Gene Blake, the reporter who covered the actual murder trial for the Los Angeles Daily Mirror, called the film "a dramatic and eloquent piece of propaganda for the abolition of the death penalty." William H. Parker, then-police chief of the Los Angeles Police Department (LAPD), stated, "This movie has an unjustified premise that an innocent woman was driven to her death. In reality, chances are we would never have had a murder on our hands if it wasn't for Barbara Graham. Her accomplices went to the Monahan home in search of a cache of money they erroneously thought the elderly widow had in her house. It was Barbara who pistol-whipped and strangled the poor woman to death."

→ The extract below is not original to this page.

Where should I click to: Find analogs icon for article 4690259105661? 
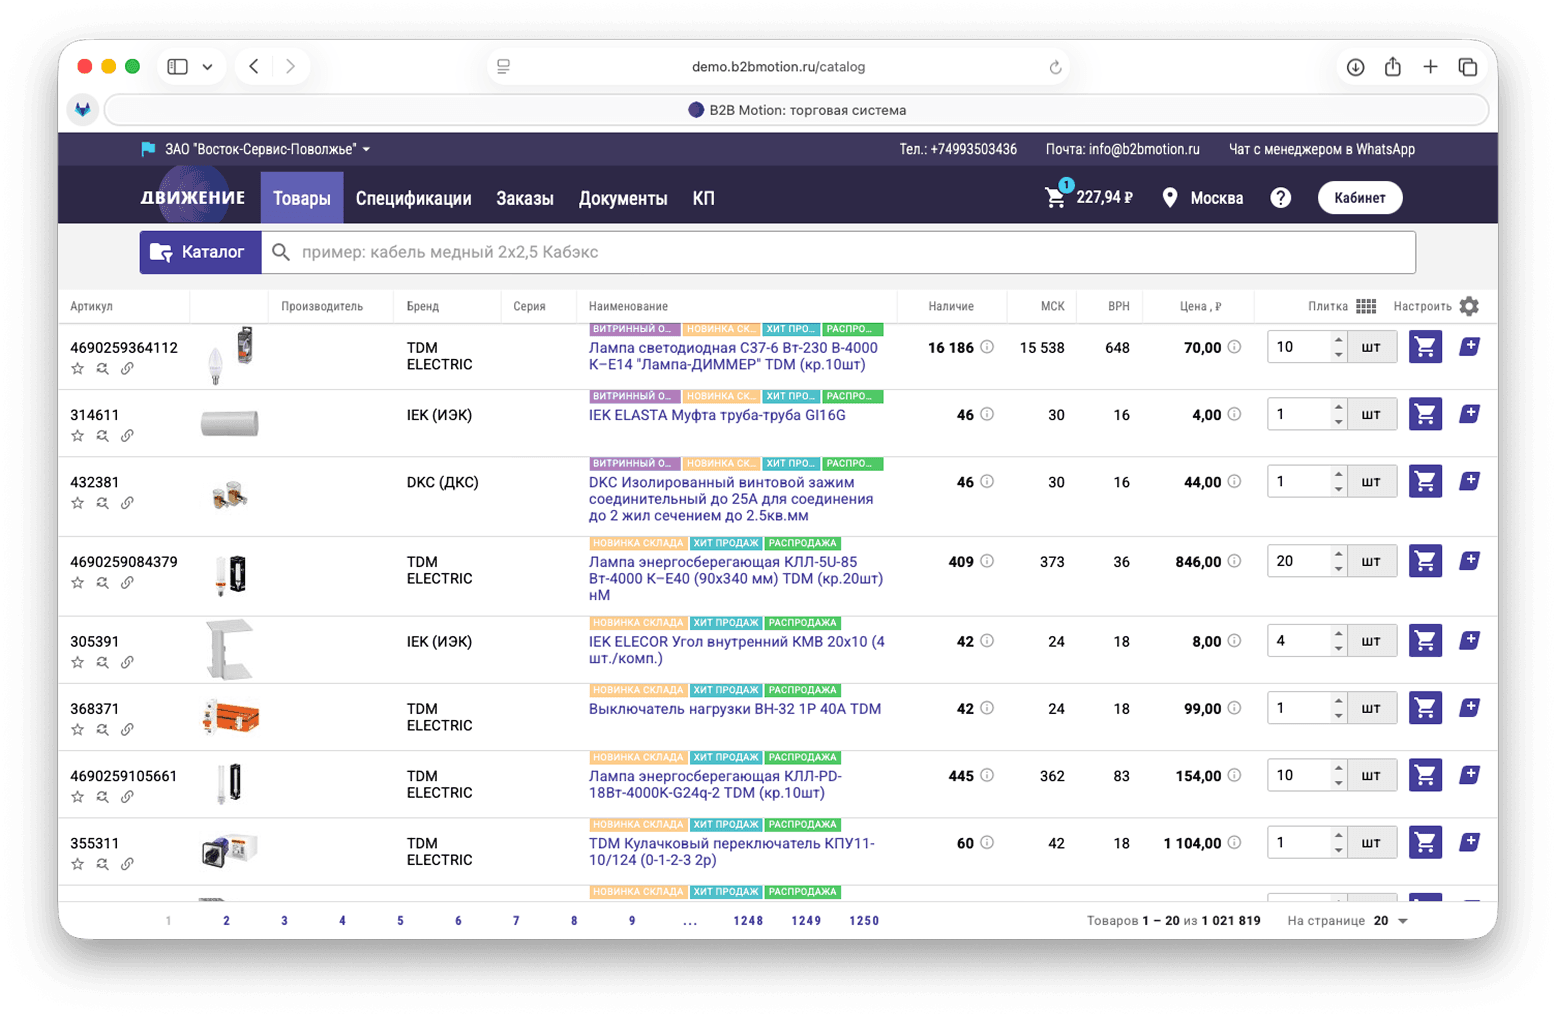coord(102,797)
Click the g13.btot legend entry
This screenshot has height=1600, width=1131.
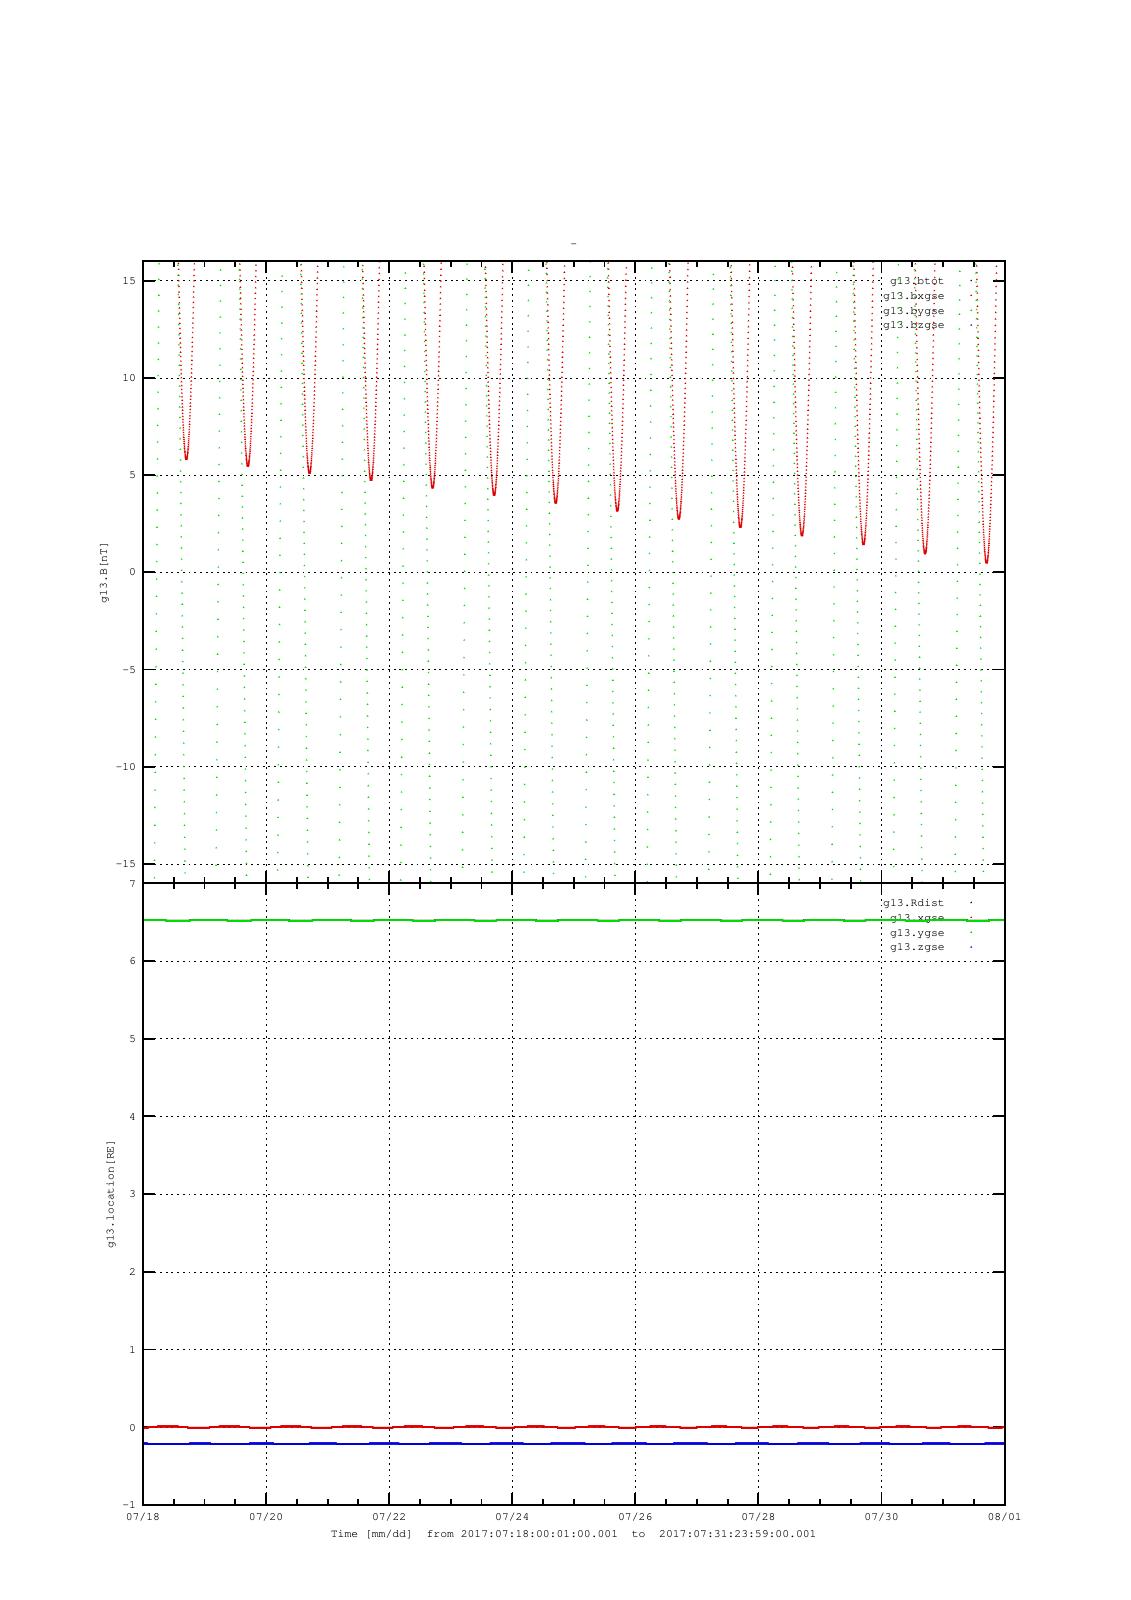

By March 1959, Billboard noted that the popularity of the film and of Mandel's and Mulligan's albums "prompted a rush of jazz film scores" and cited as examples Duke Ellington's score for Anatomy of a Murder, the release of The Five Pennies (a biopic about the jazz band leader Red Nichols) and the 1960 documentary Jazz on a Summer's Day.

In a 1993 reappraisal, film critic Danny Peary wrote that Hayward is "...the actress of that era [the 1940s and '50s] who most needs rediscovery, and the best film to start with is I Want to Live!."

The review aggregator Rotten Tomatoes reports a 94% approval rating based on 18 reviews, with an average rating of 7.9/10.

==Awards and nominations ==

Award: Year; Category; Nominee(s); Result; Ref.
Academy Awards: 1958; Best Director; Robert Wise; Nominated
Best Actress: Susan Hayward; Won
Best Screenplay – Based on Material from Another Medium: Don Mankiewicz and Nelson Gidding; Nominated
Best Cinematography – Black-and-White: Lionel Lindon; Nominated
Best Film Editing: William Hornbeck; Nominated
Best Sound: Gordon E. Sawyer; Nominated
American Film Institute's 10 Top 10: 2008; Courtroom Drama Film; Nominated
British Academy Film Awards: 1959; Best Foreign Actress; Susan Hayward; Nominated
David di Donatello Awards: 1959; Best Foreign Actress; Won
Directors Guild of America Awards: 1959; Outstanding Directorial Achievement in Motion Pictures; Robert Wise; Nominated
Golden Globe Awards: 1959; Best Motion Picture – Drama; Nominated
Best Actress in a Motion Picture – Drama: Susan Hayward; Won
Best Director – Motion Picture: Robert Wise; Nominated
Grammy Awards: 1959; Best Sound Track Album, Dramatic Picture Score or Original Cast; Johnny Mandel; Nominated
Laurel Awards: 1959; Top Drama; Nominated
Top Female Dramatic Performance: Susan Hayward; Nominated
Top Cinematography – Black-and-White: Lionel Lindon; Nominated
Best Score: Johnny Mandel; Nominated
Mar del Plata International Film Festival: 1958; Best Film; Robert Wise; Nominated
Best Actress: Susan Hayward; Won
New York Film Critics Circle Awards: 1958; Best Actress; Won
Sant Jordi Awards: 1958; Best Foreign Actress; Won
Writers Guild of America Awards: 1959; Best Written American Drama; Nelson Gidding and Don Mankiewicz; Nominated

===Home media===
MGM Home Entertainment released I Want to Live! on DVD on May 7, 2002. Kino Lorber reissued the film on DVD featuring a restored print in October 2015. In November 2016, Twilight Time released the film on Blu-ray disc in a limited edition of 3,000 units.

==Adaptation==
I Want to Live! was remade for television in 1983. The television film features Lindsay Wagner, Martin Balsam, Pamela Reed, Harry Dean Stanton, Dana Elcar, Ellen Geer, Robert Ginty and Barry Primus.